- **TASK SET**
[1] In the swimming post, what does the text say is the primary benefit of core-based swimming?
[2] Translate this sentence from the swimming post into Spanish: "In Lesson 1, we learned to experience ‘weightlessness’ by cooperating with, rather than fighting gravity."
[3] Pick up the swimming post after its last sentence and write what comes next.

- **TEXT BLOCK**
Video: Where to Find “free” Propulsive Power and Energy
by Terry Laughlin

Posted on September 21st, 2010

One of the most-repeated swim-technique phrases is “Swim with your hips (or core.)” Good advice as far as it goes, but how does an improvement-minded swimmer apply it? It’s obvious we still need the arms and legs to get anywhere. Segment 6 of the Work Less Swim Better series explains and illustrates, using excerpts from Lesson 5 of the Self Coached Workshop DVD.

The primary benefit of core-based swimming is in replacing muscular exertion with “free” energy from body mass and gravity. This is the latest in a series of counter-intuitive ideas that appear in each lesson.

In Lesson 1, we learned to experience ‘weightlessness’ by cooperating with, rather than fighting gravity. In the SwingSwitch drill series we learn, once again, to take advantage of the always-present natural force of gravity. Think of it this way:

Your extended arm, ready to pull, is the “low” side of your body. Your recovering arm is the “high” side.  Potential energy is stored here.

- **RECORDS PROVIDED**
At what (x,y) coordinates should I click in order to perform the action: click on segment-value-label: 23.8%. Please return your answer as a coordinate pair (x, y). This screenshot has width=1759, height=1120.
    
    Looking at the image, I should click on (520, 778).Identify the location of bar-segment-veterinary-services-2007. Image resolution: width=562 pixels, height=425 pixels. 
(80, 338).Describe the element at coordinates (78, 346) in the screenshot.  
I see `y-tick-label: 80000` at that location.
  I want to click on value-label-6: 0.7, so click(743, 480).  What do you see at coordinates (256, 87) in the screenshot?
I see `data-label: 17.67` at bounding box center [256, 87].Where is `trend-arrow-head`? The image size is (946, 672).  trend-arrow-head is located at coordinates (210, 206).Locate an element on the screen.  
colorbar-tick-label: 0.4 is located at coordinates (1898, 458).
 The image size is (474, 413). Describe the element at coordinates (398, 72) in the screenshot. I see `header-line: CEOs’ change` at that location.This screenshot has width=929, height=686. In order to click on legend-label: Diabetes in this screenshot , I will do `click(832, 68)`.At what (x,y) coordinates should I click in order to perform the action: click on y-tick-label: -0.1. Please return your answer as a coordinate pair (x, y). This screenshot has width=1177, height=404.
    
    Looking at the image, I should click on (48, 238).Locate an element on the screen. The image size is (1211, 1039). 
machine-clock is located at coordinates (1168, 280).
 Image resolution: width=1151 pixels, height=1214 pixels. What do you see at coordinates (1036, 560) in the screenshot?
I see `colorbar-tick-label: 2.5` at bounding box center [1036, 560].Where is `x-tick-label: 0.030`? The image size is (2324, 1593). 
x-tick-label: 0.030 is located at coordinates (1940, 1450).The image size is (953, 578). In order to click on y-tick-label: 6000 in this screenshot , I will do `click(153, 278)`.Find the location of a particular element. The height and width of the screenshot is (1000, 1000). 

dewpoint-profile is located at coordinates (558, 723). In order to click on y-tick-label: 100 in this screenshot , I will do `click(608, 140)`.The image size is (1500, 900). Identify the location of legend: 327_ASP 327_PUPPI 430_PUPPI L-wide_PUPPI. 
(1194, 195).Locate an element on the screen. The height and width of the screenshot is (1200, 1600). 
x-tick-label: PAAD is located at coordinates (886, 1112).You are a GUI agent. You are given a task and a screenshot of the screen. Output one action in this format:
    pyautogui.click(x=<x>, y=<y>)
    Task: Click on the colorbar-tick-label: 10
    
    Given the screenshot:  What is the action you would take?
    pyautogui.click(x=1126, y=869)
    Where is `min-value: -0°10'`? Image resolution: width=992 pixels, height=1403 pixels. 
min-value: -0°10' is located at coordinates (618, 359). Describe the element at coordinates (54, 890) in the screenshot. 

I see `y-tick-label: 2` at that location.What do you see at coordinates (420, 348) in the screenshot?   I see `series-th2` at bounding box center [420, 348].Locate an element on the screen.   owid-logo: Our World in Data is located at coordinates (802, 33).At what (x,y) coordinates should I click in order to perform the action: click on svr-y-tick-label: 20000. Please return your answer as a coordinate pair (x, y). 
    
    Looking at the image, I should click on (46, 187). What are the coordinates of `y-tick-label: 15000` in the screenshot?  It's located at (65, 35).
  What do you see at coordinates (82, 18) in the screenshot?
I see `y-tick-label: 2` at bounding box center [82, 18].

- **PER-TASK OUTPUTS**
[1] It replaces muscular exertion with "free" energy from body mass and gravity.

[2] En la Lección 1, aprendimos a experimentar la "ingravidez" cooperando con la gravedad, en lugar de luchar contra ella.

[3]
High (Right) Side set to drive down in SwingSwitch

Instinct tells us to move forward by pushing water back with the ‘low-side’ arm. There is no potential energy here, so you must use muscular force.

In Perpetual Motion Freestyle, you propel by driving down the high side of the body (propelling that side through a ‘human-sized sleeve’ cut by your extending arm as we learned in Segment 5). We use that combination of gravity and body mass to throw a ball or a punch, to hit a golf-, base-, or tennis ball, and even to run and jump. It’s far more powerful and far less fatiguing than brute force exerted by your low-side arm.

What Lesson 5 shows is the really critical role played by your arms in Swimming with your Hips. The long-reaching, low-angle entry used by nearly all swimmers causes much of the energy produced by weight shift to be dissipated. A steeper ‘angle of attack’ on entry on delivers far more energy from weight shift to propulsion.

But the steep angle illustrated in this video doesn’t come naturally. The drills in Lesson 5 are intended to

1) Heighten perception of the most effective angle; and

2) ‘Wire’ the new angle into brain and nervous system.

4 Responses to “Video: Where to Find “free” Propulsive Power and Energy”

  1. Nice, I’m sending all of these posts to my swimmers!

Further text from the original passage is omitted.